Output everything from "The nerve cells" down to "oxygen in 1990." in the passage below on the Schiavo autopsy, word for word.

> _READING TEXT_
Content starts
Like Nelson, Rojiani said an autopsy can't prove a vegetative state. But the report shows massive damage. Nothing indicates Schiavo might have had more brain function than most doctors believed, said Rojiani, who was not involved in the Schiavo case.
"If we were to examine a brain like this, we would say it is unlikely to have any possibility of function," Rojiani said.
That severe damage is responsible for the autopsy's most startling finding: that Schiavo was blind.
The nerve cells that would process messages from Schiavo's eyes were dead, Nelson said. Her eyes could open, close and make reflexive movements, but she could not see.
It's not certain how long Schiavo was blind, but based on doctors' statements, it appears unlikely she could see anything in a 2002 videotape, often seen in news clips, in which she appeared to follow a balloon and her eyes seemed to focus on her mother.
The damage to her brain's occipital lobe appeared to have happened years ago, but there's no way to be certain exactly when, the medical examiner's office said. The damage is "consistent with" resulting from the initial lack of oxygen in 1990.
Rojiani was more definite.
"It's got to have been part of the initial event," he said, with the damage occurring, if not immediately, then in "a matter of days" afterward.
Felos said he understood that she became blind as a result of the initial injury. That finding undermines the videotape, he said.
Content ends
[Dataset items]
Content starts
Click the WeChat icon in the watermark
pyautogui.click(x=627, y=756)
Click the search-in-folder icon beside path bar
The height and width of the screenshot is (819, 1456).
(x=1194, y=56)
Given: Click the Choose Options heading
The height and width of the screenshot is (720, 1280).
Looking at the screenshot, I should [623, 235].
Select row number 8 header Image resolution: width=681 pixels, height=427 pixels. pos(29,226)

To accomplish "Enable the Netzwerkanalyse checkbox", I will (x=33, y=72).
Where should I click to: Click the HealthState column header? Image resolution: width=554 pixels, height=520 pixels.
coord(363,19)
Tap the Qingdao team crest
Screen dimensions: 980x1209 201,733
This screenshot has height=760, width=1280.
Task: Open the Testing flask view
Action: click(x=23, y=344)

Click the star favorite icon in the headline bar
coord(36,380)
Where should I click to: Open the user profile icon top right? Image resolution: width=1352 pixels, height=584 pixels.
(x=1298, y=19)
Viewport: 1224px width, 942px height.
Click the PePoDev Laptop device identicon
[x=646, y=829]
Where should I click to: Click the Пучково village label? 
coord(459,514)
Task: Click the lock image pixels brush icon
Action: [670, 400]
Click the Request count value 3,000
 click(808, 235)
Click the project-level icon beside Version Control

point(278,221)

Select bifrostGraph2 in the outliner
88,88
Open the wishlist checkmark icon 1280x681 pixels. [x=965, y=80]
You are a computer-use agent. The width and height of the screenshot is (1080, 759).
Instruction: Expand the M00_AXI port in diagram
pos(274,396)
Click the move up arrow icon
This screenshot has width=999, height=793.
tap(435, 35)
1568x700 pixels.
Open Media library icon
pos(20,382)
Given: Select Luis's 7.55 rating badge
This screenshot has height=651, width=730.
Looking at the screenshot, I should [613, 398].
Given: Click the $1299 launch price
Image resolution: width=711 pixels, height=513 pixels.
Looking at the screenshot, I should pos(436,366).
Content ends
> _EXERCISE RESPONSE_
The nerve cells that would process messages from Schiavo's eyes were dead, Nelson said. Her eyes could open, close and make reflexive movements, but she could not see.
It's not certain how long Schiavo was blind, but based on doctors' statements, it appears unlikely she could see anything in a 2002 videotape, often seen in news clips, in which she appeared to follow a balloon and her eyes seemed to focus on her mother.
The damage to her brain's occipital lobe appeared to have happened years ago, but there's no way to be certain exactly when, the medical examiner's office said. The damage is "consistent with" resulting from the initial lack of oxygen in 1990.